Leis mais duras contra o crime, como propõe o relator do PL, não acarretarão mudanças efetivas. Será preciso também investir em estrutura policial e de investigação, sistema prisional, prevenção e políticas sociais, já que o crime organizado também se alimenta de desigualdades e espaços de vulnerabilidade. Esse modelo de política de segurança pública não pode ser aprovado de forma açodada como querem os governadores de direita por razões estritamente eleitoreiras.

Após quatro alterações no relatório, Derrite, que se sentia o dono da bola, sofre visível enfraquecimento político, saindo realmente desmoralizado.

Seu passado de combate ao crime e a atuação que teve na Secretaria de Segurança de São Paulo não ajudarão a mudar essa imagem, embora expressiva parte da população aprove sua conduta.

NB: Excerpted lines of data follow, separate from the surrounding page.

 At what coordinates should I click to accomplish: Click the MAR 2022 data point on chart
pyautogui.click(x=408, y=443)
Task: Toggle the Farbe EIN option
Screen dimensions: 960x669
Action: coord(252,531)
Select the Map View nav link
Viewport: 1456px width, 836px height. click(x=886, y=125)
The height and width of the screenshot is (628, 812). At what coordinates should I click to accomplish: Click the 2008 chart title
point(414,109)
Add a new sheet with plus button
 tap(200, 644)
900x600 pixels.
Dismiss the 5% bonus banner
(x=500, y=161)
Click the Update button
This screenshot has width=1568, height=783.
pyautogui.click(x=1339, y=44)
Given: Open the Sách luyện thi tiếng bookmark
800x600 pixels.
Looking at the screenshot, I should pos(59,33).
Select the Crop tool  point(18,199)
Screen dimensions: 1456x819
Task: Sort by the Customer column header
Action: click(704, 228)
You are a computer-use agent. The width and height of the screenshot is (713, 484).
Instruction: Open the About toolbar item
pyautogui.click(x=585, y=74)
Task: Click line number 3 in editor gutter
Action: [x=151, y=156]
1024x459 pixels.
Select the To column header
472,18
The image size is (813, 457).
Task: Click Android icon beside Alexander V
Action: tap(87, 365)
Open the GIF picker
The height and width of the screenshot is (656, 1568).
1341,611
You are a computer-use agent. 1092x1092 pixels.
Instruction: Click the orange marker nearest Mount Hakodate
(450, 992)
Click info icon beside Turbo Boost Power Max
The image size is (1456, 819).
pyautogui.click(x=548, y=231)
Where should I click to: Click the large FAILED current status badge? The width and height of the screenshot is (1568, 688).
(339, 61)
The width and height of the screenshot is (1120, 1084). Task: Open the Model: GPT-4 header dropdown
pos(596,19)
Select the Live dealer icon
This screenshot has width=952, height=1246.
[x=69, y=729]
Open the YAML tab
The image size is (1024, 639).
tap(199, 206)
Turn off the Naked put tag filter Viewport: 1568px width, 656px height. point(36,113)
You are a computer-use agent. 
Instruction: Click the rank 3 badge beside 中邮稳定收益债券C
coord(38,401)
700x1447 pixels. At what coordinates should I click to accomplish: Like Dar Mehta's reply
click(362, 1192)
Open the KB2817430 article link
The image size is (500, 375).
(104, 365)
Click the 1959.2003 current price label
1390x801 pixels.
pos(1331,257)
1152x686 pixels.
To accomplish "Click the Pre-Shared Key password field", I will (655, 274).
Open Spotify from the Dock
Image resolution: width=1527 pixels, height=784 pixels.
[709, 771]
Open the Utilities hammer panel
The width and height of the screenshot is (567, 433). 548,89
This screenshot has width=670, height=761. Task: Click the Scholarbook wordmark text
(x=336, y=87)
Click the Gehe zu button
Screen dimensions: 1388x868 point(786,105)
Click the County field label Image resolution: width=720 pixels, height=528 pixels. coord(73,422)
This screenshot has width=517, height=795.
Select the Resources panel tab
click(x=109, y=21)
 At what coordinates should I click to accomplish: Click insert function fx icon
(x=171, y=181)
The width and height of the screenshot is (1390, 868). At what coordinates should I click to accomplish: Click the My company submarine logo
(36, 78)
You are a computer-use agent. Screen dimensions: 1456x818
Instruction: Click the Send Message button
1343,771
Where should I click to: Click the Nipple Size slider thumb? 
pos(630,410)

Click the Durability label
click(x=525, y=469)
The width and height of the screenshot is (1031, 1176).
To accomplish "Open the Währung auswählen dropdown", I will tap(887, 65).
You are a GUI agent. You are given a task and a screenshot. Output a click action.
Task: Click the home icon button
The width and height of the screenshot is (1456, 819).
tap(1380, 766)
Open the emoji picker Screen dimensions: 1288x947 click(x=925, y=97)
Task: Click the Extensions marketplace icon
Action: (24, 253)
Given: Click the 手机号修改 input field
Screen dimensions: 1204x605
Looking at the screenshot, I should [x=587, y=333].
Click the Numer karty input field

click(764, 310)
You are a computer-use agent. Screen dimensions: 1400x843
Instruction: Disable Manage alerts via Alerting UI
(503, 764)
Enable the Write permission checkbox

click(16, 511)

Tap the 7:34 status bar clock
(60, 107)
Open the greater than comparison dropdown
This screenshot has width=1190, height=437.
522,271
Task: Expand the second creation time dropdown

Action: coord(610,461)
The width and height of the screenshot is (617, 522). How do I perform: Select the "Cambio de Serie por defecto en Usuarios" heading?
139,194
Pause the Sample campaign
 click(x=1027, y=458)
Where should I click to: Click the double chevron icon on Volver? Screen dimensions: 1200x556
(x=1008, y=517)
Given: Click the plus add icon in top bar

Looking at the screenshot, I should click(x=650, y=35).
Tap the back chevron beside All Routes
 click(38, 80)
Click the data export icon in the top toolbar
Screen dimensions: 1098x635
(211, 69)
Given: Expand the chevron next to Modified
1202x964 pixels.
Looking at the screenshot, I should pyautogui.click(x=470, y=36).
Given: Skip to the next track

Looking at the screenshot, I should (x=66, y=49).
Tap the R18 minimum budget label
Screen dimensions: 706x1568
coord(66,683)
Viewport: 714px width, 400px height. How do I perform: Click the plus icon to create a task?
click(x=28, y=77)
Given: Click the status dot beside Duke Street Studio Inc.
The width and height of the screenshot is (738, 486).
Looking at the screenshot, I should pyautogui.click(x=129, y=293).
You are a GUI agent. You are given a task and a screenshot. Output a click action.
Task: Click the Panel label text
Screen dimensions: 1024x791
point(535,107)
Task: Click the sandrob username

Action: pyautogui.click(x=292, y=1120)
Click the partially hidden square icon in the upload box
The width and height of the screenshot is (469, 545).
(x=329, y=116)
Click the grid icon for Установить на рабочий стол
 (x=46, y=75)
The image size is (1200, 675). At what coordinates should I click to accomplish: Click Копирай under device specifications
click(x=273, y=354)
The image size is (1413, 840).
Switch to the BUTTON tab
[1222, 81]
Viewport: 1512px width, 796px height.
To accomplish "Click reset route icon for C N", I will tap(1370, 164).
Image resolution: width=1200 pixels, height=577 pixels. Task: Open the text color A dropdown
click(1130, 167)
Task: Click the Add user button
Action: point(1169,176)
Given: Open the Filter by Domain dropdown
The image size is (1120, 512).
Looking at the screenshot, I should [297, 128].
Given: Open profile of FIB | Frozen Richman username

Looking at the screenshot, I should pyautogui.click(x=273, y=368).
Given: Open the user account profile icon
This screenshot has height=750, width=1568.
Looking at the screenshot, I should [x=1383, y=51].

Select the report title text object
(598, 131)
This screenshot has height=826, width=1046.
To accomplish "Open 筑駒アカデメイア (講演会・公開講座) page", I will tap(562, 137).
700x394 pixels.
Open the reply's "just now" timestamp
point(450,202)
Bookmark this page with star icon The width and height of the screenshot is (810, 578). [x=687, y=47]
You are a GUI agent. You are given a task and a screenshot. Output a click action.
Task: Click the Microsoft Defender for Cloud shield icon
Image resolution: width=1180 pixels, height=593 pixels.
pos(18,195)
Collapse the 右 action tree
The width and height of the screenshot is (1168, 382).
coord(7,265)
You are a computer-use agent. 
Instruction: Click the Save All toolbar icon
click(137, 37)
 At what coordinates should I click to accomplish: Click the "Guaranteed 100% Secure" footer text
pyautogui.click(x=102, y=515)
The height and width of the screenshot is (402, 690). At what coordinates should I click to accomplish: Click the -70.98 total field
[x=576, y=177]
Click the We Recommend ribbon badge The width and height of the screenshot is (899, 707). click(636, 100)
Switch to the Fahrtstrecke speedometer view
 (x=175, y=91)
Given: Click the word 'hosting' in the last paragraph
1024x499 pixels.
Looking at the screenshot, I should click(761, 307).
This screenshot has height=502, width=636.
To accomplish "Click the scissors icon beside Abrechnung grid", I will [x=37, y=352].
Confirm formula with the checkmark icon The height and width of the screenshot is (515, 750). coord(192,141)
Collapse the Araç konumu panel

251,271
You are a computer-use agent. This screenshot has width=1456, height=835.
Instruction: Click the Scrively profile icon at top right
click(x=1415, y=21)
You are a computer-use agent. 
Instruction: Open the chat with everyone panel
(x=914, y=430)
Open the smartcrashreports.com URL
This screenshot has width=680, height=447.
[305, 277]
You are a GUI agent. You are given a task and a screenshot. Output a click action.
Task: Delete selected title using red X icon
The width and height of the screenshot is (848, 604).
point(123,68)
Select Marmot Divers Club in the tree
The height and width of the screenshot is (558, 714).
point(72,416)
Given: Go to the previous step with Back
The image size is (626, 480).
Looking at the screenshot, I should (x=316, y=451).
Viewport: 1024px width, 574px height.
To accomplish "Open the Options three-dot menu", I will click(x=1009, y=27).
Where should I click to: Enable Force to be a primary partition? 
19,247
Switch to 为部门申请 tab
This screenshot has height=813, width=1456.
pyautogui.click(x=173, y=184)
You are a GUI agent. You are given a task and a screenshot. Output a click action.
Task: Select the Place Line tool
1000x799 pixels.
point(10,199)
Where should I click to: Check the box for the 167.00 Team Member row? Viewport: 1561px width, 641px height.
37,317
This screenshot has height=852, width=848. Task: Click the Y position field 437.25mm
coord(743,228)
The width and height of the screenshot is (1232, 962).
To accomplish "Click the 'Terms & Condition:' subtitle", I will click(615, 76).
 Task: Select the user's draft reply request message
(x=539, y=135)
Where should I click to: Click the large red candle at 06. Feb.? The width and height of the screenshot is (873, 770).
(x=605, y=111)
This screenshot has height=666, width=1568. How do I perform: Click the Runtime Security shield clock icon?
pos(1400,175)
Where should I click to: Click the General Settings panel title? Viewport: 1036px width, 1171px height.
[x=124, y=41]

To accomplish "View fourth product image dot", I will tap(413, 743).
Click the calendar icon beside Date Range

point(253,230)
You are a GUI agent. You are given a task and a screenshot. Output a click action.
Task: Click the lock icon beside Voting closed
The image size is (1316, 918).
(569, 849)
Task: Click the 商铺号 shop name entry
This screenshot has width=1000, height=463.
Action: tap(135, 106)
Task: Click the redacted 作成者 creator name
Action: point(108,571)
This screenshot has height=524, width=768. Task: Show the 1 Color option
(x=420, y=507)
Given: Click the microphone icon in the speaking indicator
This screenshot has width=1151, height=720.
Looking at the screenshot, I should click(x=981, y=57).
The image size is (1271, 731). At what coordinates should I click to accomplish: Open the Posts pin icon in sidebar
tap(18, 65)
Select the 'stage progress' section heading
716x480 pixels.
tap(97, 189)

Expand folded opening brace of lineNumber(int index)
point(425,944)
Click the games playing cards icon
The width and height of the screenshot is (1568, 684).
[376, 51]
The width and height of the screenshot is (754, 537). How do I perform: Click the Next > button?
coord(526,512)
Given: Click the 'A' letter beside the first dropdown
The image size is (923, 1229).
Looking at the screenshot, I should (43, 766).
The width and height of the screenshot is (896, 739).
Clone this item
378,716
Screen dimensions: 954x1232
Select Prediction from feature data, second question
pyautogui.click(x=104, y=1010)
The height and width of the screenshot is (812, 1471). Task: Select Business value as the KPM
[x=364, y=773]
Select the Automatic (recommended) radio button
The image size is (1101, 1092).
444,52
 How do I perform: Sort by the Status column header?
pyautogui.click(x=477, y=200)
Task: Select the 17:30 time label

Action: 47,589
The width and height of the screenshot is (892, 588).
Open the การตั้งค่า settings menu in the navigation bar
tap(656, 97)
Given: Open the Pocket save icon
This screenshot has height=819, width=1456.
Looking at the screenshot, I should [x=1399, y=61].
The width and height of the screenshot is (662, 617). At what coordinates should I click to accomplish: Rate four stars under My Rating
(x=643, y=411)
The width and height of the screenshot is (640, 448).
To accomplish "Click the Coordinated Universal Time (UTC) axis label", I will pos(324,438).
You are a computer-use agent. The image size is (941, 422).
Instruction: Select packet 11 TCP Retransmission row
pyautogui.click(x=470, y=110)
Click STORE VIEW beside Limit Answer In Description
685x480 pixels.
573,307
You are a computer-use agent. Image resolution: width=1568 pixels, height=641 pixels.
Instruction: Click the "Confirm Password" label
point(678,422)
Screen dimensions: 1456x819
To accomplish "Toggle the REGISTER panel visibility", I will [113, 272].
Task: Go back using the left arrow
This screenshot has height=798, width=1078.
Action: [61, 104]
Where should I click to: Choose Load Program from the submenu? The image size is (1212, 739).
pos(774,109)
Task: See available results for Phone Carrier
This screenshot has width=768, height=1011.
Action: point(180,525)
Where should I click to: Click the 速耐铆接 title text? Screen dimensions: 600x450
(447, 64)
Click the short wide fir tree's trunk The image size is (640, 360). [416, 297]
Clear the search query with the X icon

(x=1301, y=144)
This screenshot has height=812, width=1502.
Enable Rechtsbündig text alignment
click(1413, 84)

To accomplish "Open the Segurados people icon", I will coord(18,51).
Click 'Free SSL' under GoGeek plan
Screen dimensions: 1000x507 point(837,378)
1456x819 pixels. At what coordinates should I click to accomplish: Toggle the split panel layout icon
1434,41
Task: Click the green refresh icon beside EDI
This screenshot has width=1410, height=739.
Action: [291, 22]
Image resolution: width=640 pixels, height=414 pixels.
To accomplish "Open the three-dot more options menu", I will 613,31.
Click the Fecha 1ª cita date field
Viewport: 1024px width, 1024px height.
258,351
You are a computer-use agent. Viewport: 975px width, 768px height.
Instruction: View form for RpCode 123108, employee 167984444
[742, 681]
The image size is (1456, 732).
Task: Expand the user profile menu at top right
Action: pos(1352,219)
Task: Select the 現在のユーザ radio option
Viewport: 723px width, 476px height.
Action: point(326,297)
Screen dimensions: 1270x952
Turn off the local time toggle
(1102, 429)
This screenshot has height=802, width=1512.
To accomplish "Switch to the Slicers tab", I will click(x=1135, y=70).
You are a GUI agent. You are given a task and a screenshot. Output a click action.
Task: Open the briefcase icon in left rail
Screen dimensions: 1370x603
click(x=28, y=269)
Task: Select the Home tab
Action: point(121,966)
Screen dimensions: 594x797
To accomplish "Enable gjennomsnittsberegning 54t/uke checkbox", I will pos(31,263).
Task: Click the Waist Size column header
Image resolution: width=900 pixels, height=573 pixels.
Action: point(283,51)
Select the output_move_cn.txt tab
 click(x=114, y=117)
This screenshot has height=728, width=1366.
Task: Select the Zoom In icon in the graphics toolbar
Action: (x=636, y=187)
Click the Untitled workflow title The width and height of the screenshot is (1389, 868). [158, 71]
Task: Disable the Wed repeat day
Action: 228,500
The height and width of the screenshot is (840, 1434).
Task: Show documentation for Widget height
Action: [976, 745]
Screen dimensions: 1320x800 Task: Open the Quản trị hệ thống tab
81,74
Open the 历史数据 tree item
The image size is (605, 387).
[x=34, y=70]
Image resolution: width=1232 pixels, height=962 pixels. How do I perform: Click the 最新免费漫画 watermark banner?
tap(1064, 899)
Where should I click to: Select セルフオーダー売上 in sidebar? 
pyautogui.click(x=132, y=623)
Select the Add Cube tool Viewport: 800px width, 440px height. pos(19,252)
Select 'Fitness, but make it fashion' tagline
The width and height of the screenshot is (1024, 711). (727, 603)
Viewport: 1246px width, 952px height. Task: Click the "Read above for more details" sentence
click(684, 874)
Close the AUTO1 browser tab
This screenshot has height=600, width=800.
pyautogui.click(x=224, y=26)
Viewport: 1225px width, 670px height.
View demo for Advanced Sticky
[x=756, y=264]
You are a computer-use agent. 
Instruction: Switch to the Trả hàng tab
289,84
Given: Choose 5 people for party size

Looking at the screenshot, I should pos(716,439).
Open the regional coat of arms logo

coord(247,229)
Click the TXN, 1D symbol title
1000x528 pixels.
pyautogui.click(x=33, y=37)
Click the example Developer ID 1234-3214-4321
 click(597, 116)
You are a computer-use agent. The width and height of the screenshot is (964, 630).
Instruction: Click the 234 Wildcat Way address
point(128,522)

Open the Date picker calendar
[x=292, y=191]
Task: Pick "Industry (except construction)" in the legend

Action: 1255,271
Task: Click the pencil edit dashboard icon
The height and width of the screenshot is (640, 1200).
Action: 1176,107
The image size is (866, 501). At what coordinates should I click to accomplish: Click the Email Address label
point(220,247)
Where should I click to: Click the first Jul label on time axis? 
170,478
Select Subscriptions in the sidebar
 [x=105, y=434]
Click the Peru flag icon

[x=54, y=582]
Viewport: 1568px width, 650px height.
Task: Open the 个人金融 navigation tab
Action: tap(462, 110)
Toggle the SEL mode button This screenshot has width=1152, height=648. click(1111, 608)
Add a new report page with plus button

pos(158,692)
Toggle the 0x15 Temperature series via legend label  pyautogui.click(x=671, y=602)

A atitude dúbia do atual presidente da Câmara que o nomeou é outro obstáculo para o sucesso do projeto que a direita quer impor. Tanto isso é verdade que na última quarta-feira (12) Derrite foi visto jantando em Brasília com os mentores de Motta — Eduardo Cunha e Arthur Lira.

Precisa dizer mais? O evento, regado a vinhos caros e nada discreto, talvez tenha sido a forma de mandar um recado a Motta, o aprendiz de feiticeiro que tenta acender uma vela a Deus e outra ao diabo e não agrada nenhum deles.

A última cartada do “Consórcio da Paz” e de seu representante, Guilherme Derrite, foi pedir autorização a Alexandre Moraes para visitar Jair Bolsonaro.

O cadáver político insepulto já cheira mal, mas ainda assim os golpistas irão tomar-lhe a bênção, como urubus devoradores de carniça. Todos almejam o cargo máximo da República, tentam se descolar do cadáver, mas disputam a herança de seu capital eleitoral que, infelizmente, ainda é robusto.

Esses últimos fatos confirmam a estratégia de minar o crescimento da popularidade do atual presidente que, segundo pesquisas, ainda é capaz de vencer todos os concorrentes e reeleger-se.

No céu de brigadeiro em que Lula parece navegar começam a se formar as primeiras nuvens. Atitudes desesperadas de quem reconhece a força do adversário. Mas em política, como na vida, não existe previsibilidade.